Copy out the records from the line containing "Screen dimensions: 1568x772" through the end of the records, keeping every line as it appears and leaving out the pictures.

----------

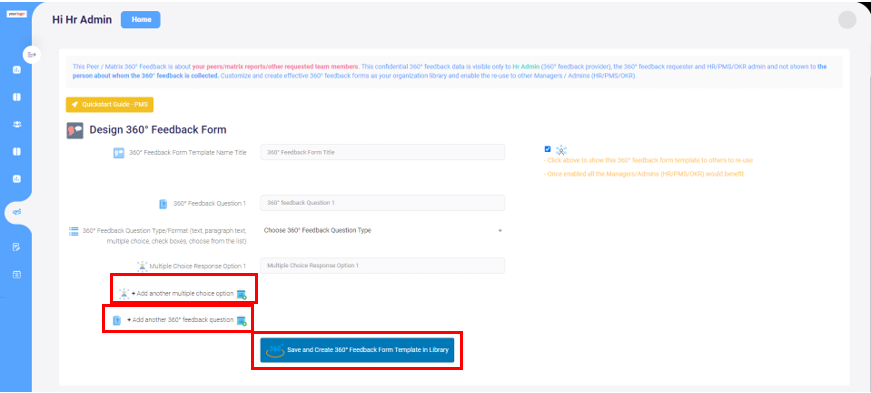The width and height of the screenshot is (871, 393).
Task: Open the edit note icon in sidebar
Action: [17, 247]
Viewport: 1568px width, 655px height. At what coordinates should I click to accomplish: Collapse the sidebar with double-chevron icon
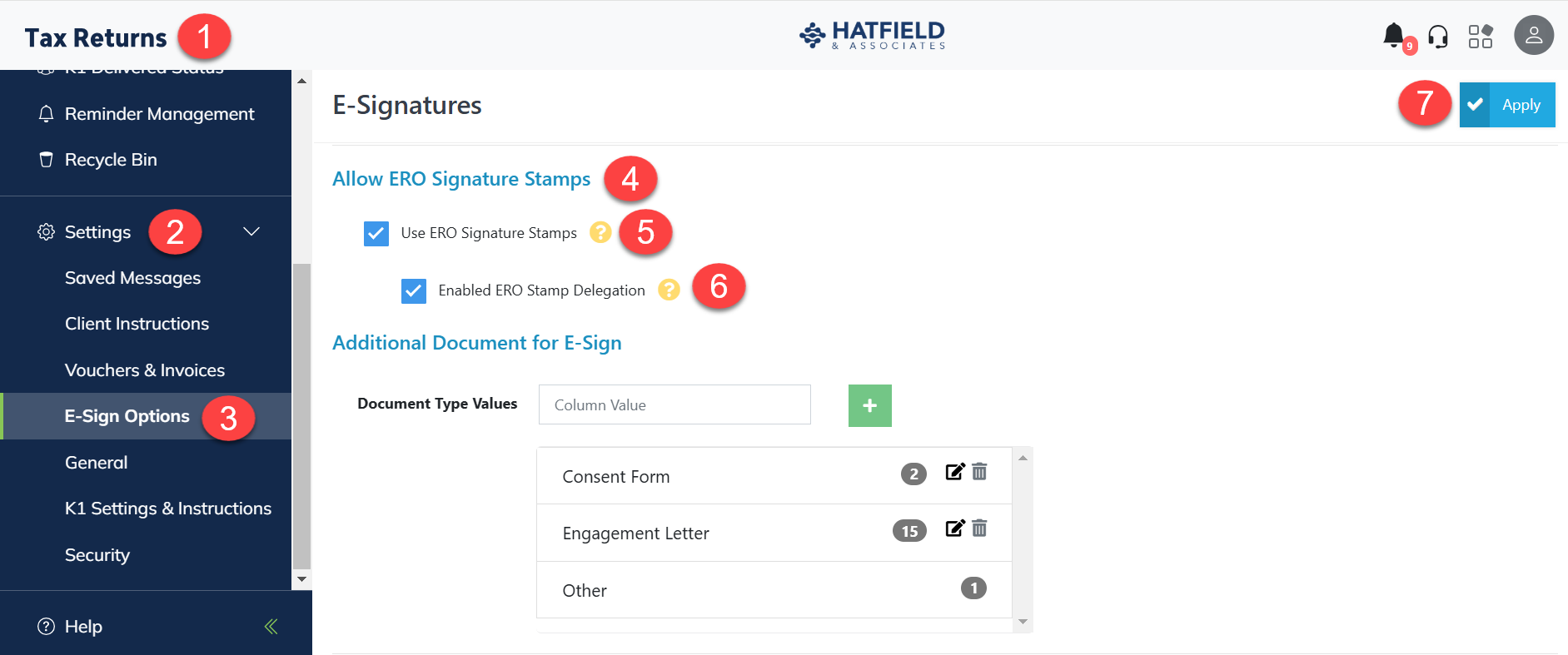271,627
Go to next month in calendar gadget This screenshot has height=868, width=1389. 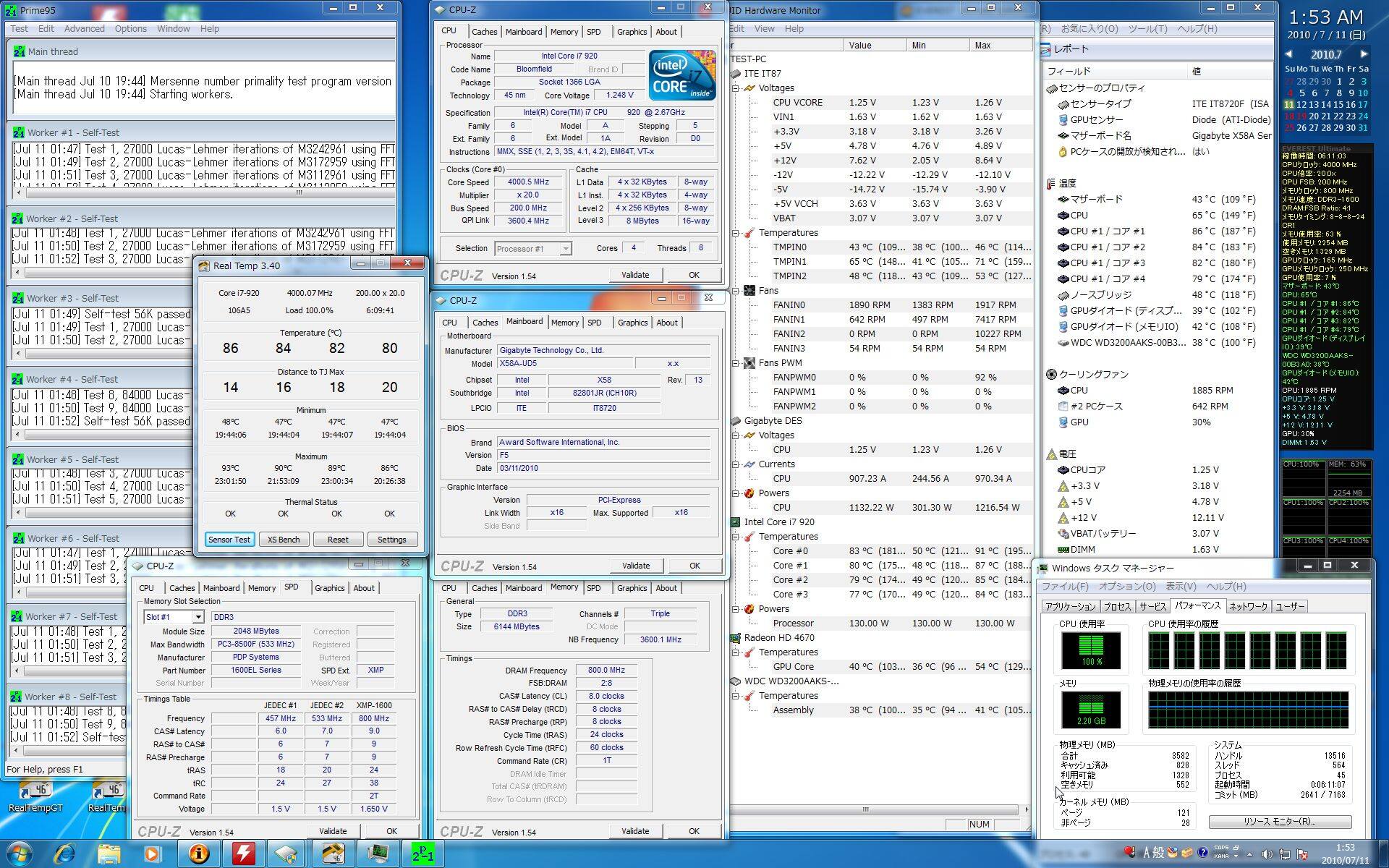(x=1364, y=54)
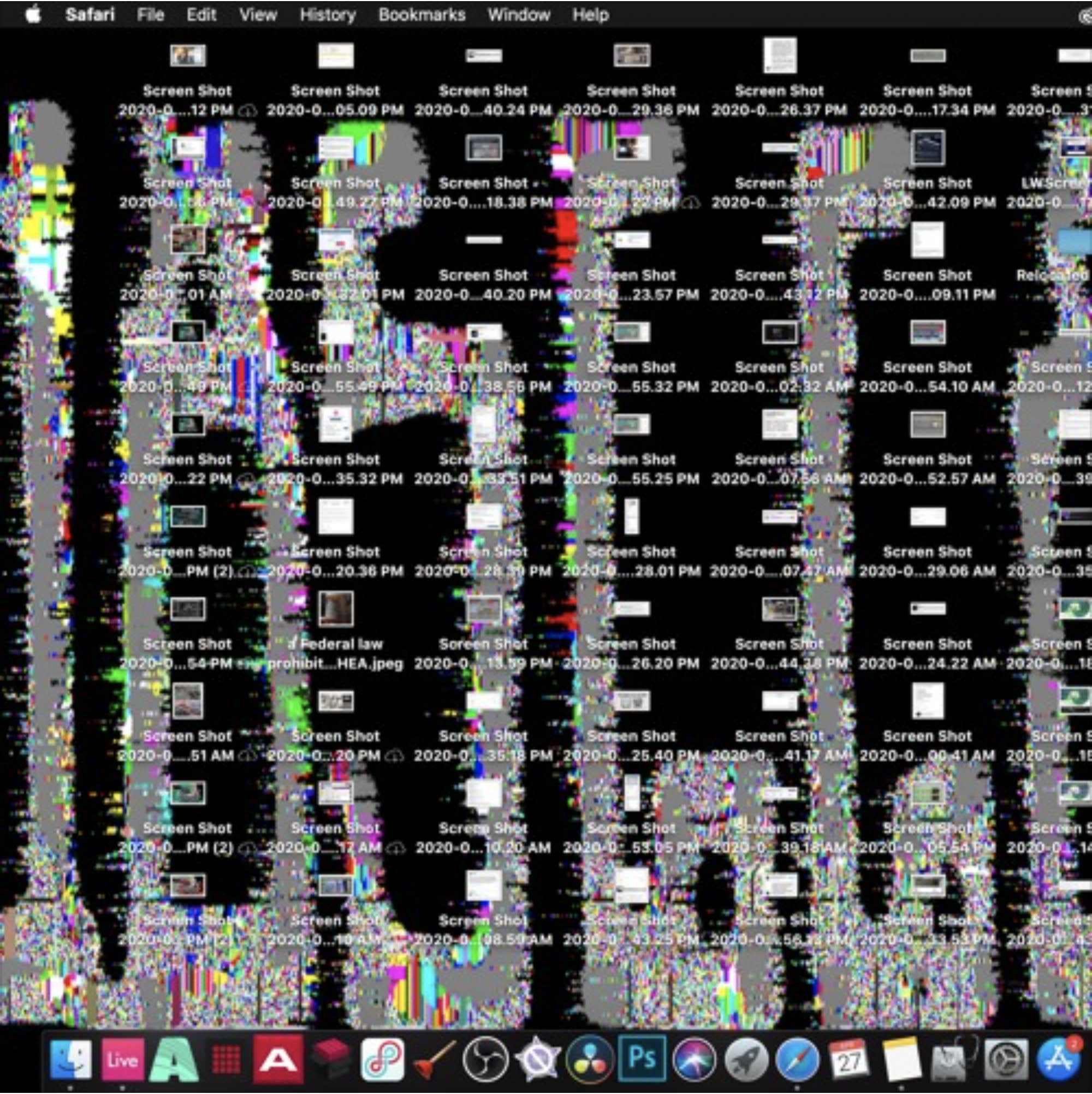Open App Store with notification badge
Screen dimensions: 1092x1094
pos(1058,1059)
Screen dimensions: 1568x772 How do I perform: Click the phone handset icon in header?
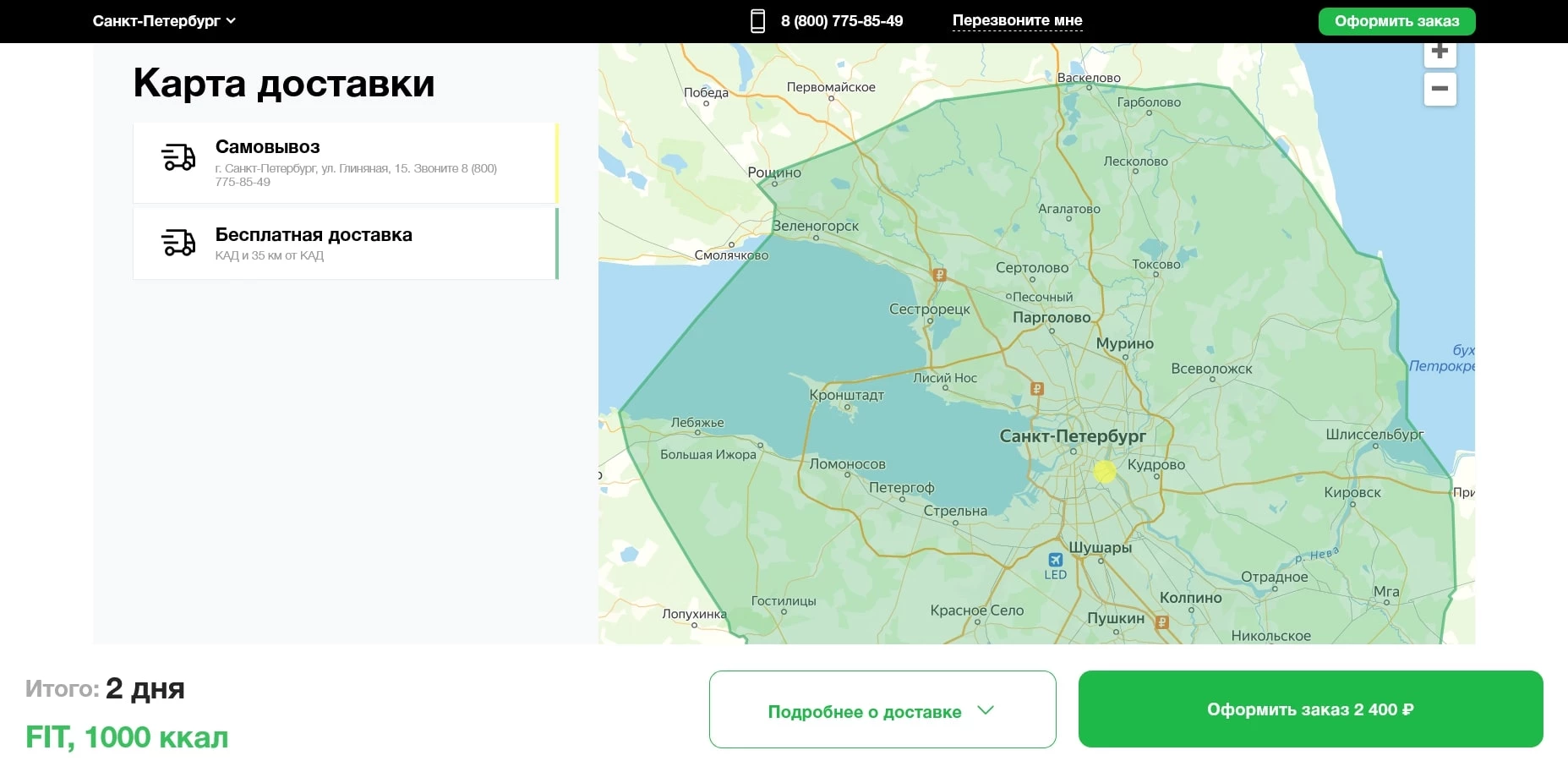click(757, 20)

----------

- Result of the exercise
Screen dimensions: 1568x772 How do I perform: Click the phone handset icon in header?
click(757, 20)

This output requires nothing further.